_WHAT TO WORK ON_
Filter the lines below, keeping each one that holds "coordinates".

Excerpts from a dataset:
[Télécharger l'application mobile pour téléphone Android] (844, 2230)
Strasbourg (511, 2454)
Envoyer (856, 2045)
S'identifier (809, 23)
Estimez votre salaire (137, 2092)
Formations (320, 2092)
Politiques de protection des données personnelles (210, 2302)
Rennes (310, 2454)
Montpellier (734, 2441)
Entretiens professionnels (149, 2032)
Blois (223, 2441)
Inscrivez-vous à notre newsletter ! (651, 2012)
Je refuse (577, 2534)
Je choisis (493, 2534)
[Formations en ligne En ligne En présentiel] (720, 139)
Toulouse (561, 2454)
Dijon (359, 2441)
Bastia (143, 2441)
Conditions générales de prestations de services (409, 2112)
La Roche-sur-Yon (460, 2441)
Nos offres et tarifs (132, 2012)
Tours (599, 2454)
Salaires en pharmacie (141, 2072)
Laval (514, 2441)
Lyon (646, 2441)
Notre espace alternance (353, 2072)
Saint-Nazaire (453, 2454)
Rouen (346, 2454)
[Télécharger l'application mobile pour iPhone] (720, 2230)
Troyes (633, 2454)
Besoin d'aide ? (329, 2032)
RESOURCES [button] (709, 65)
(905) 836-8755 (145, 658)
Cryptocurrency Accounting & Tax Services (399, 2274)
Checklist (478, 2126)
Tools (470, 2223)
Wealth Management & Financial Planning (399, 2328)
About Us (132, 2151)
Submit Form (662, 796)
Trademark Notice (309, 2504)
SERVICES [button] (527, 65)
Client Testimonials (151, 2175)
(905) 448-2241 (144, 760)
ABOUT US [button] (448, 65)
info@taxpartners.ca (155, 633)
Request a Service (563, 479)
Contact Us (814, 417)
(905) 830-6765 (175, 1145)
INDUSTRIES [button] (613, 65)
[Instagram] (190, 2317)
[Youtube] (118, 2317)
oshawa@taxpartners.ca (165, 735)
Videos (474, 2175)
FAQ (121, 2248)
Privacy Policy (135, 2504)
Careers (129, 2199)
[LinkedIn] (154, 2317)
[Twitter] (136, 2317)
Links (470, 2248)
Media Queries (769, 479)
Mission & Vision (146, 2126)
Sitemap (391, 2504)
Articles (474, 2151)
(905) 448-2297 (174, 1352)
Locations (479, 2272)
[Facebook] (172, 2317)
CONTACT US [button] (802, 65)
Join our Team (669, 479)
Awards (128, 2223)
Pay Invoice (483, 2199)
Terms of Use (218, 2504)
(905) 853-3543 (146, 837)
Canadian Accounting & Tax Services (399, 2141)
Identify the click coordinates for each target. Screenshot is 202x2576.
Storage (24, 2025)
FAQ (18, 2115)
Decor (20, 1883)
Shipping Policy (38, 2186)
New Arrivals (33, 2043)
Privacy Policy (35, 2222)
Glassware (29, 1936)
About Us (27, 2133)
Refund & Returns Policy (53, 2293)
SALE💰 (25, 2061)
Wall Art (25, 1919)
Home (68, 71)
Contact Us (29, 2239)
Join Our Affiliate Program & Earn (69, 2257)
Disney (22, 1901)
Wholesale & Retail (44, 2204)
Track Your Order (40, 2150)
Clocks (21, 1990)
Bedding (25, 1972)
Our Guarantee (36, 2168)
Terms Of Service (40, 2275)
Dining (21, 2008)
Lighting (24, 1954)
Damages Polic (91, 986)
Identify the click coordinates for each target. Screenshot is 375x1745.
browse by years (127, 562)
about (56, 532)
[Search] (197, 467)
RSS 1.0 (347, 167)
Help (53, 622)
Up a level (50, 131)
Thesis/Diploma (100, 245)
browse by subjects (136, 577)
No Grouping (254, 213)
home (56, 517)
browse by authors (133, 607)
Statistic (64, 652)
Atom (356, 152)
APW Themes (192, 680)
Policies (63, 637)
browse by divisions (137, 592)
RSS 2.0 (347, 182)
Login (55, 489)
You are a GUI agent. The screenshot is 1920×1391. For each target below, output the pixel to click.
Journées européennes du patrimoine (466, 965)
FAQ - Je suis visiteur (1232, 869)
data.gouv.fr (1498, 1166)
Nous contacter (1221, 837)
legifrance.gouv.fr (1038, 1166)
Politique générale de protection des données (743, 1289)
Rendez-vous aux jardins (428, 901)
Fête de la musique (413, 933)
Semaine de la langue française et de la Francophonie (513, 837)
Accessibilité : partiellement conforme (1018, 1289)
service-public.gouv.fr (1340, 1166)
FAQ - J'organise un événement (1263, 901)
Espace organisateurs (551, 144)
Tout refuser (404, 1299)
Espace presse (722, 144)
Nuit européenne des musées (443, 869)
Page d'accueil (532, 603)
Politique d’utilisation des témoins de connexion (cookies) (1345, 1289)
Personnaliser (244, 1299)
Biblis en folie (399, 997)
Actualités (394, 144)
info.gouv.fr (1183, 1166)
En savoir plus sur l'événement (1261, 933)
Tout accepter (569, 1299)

_PROBLEM SOLUTION_
Identify the click coordinates for each target. Screenshot is 202x2576.
Identify the click coordinates for each target. Screenshot is 375x1745.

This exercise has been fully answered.